DIRECTIONS »
Would you repeat each line below precisely as it stands?

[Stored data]
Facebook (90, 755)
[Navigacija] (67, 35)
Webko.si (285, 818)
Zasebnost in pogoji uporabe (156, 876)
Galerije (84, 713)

REPLY TO THE EXERCISE »
Facebook (90, 755)
[Navigacija] (67, 35)
Webko.si (285, 818)
Zasebnost in pogoji uporabe (156, 876)
Galerije (84, 713)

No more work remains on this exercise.